טכניון מכון טכנולוגי לישראל
הטכניון מכון טכנולוגי לישראל - בית הספר ללימודי מוסמכים  
Ph.D Thesis
Ph.D StudentYavits Leonid
SubjectAnalysis and Optimization of Parallel Computing
Architectures and in-Memory Computing
DepartmentDepartment of Electrical Engineering
Supervisor Professor Ran Ginosar
Full Thesis textFull thesis text - English Version


Abstract

Present work is divided into two parts. The first part is dedicated to analysis and optimization of parallel and manycore architectures in a variety of aspects, from formulating new corollaries to Amdahl’s law, to applying state of art optimization methods to enhancing multicore architectures. The second part of my work is devoted to developing a new massively parallel processing architecture, based on associative processing and in-memory computing.

In my first work I analyze the effects of data synchronization and inter-core communication on multicore speedup and scalability. I find that in applications with high inter-core communication requirements, the workload should be executed on a smaller number of cores, and applications of high sequential to parallel synchronization requirements may better be executed by the sequential core. I formulate a corollary to Amdahl’s law to reflect the effects of data synchronization and inter-core communication.

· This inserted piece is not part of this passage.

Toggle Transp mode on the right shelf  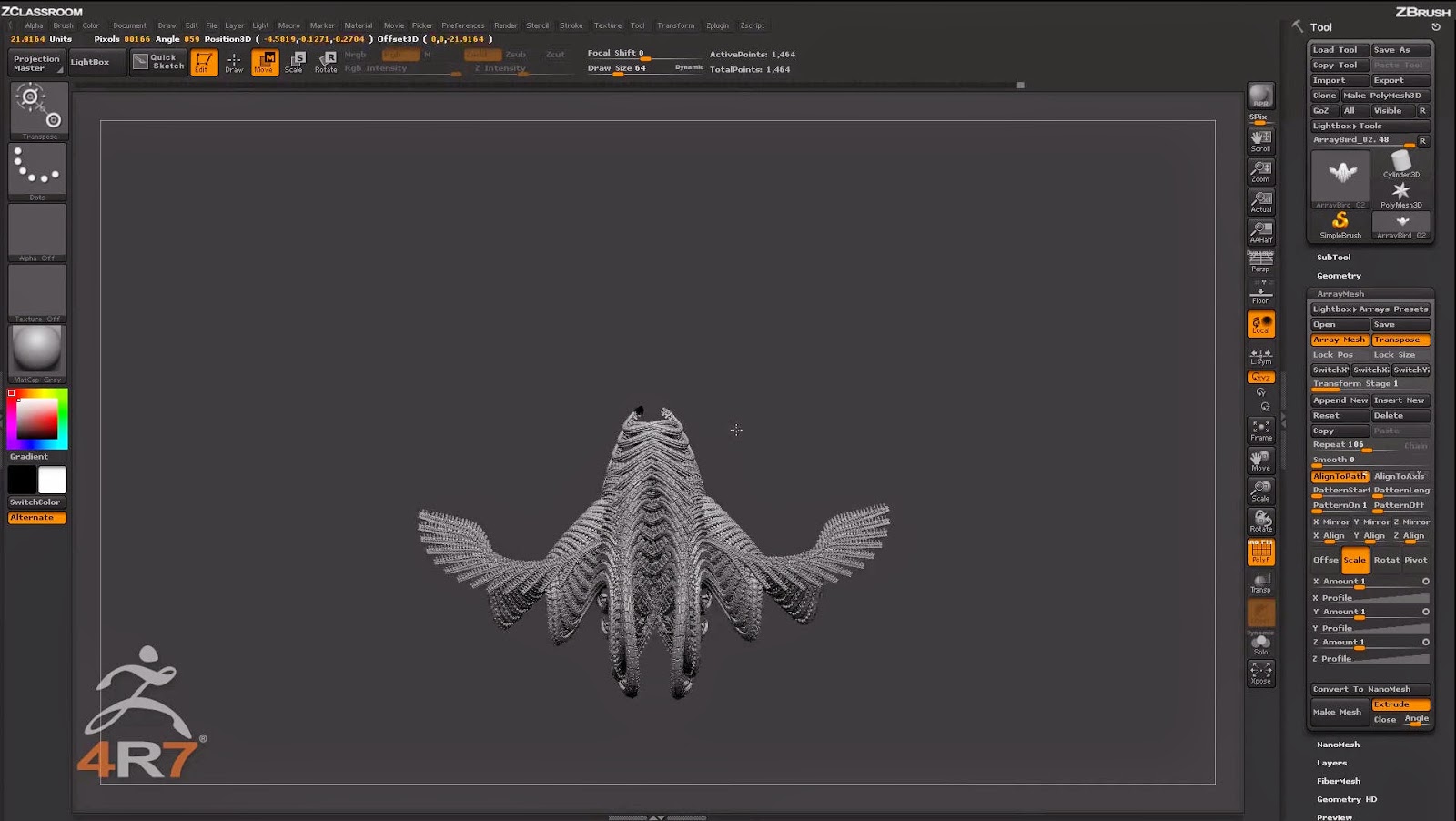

Also in the first part of my research I develop a closed-form analytical framework for optimizing multicore cache hierarchy and optimally allocating area among hierarchy levels under a variety of constrained chip resources. I further develop this framework to apply it to three-dimensional (3D) cache design, where the question of optimal partitioning into multiple silicon layers is also addressed.

Lastly, I study the influence of temperature on performance and scalability of 3D CMP from Amdahl’s law perspective. I find that 3D CMP may reach its thermal limit before reaching its maximum power. I show that a high level of parallelism may lead to high peak temperatures even in small scale 3D CMPs, thus limiting 3D CMP scalability and calling for different, in-memory computing architectures.

In the second part of my work, I present a novel computer architecture that resolves the issue of synchronization by in-memory computing, through combining data storage and massively parallel processing. In this architecture, a last level cache and a SIMD accelerator are replaced by an Associative Processor. Associative Processor (AP) combines data storage and data processing and provides parallel computational capabilities and data memory at the same time. Comparative analysis shows that this novel architecture may outperform a conventional architecture comprising a SIMD coprocessor and a shared last level cache while consuming less power.

My next work is dedicated to implementing sparse matrix multiplication (SpMM) on AP. Four SpMM algorithms are explored, combining AP and baseline CPU processing to various levels. The AP is found to be especially efficient in binary sparse matrix multiplication. AP is shown to be more power efficient than a variety of conventional solutions.

As CMOS feature scaling slows down, conventional memories such as CAM experience scalability problems. In another work, I propose and investigate an AP based on resistive CAM - the Resistive AP. I show that resistive memory technology potentially allows scaling the AP from few millions to few hundred millions of processing units on a single silicon die.